A mezzanotte è stato dato fuoco alla catasta di legna, al fantoccio e allo striscione. Il macabro “spettacolo” è stato applaudito da una piccola folla di persone.

L’episodio è avvenuto nel quartiere Aranciata Faito. In contemporanea al falò è partita una batteria di fuochi d’artificio udibili anche dai quartieri circostanti.

Il macabro “spettacolo” è stato applaudito da molte persone radunate davanti alle palazzine dove si concentra il più alto numero di fiancheggiatori del clan D’Alessandro.

Il rione è considerato una vera e propria centrale dello spaccio di droga e uno dei ‘santuari’ del malaffare dell’area stabiese.

“Le immagini del falò della camorra a Castellammare, nel rione Savorito, sono un insulto alle vittime innocenti dei clan, allo Stato e alle Istituzioni tutte, alle donne e agli uomini delle forze dell’ordine e a tutte le persone oneste di quella città”. Lo ha dichiarato il consigliere regionale dei Verdi, Francesco Emilio Borrelli.

“Siamo al paradosso – prosegue Borrelli.
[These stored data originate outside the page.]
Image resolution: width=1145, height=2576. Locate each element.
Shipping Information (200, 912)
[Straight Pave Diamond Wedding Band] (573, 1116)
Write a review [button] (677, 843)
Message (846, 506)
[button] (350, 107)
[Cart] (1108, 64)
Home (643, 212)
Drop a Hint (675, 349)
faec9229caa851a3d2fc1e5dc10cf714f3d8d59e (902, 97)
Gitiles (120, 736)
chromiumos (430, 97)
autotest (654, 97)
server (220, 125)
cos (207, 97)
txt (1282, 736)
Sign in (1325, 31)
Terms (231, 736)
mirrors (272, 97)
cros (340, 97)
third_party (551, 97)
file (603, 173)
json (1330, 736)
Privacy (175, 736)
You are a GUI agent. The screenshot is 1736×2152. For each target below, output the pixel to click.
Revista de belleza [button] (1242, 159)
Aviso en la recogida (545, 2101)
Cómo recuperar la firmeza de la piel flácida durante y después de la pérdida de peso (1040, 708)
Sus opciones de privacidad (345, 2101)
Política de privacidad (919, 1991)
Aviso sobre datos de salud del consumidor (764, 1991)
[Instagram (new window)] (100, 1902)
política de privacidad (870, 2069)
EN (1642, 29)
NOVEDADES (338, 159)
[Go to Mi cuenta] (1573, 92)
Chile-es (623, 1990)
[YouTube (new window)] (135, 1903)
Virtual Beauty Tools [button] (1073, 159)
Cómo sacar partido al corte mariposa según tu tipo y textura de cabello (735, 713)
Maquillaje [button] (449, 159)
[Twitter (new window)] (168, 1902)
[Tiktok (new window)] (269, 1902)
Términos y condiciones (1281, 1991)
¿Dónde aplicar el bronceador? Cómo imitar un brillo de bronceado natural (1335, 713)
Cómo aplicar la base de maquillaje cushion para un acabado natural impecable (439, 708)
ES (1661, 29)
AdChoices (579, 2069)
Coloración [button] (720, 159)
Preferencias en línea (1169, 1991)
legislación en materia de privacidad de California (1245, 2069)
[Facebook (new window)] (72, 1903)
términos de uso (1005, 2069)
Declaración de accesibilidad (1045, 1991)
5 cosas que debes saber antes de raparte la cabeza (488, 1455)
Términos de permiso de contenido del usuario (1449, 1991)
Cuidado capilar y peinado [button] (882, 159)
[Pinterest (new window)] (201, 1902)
La camorra viene addirittura enfatizzata nel corso di una festa tradizionale religiosa come quella dell’Immacolata. Nonostante il divieto del Comune sono stati accesi in diversi quartieri i cosiddetti “fucaracchi”.

Su quello del rione Savorito campeggiava uno striscione enorme con la scritta “così devono morire i pentiti, abbruciati”.

Un episodio inquietante, una vera e propria sfida allo Stato. Spero che le forze dell’ordine e la magistratura vadano a bussare al più presto alla porta degli autori di questo gesto vomitevole.

E’ inaccettabile che la camorra possa consentirsi comportamenti sempre più arroganti e violenti anche in manifestazioni pubbliche. Lo Stato faccia sentire la sua presenza in questi rioni”.(ANSA)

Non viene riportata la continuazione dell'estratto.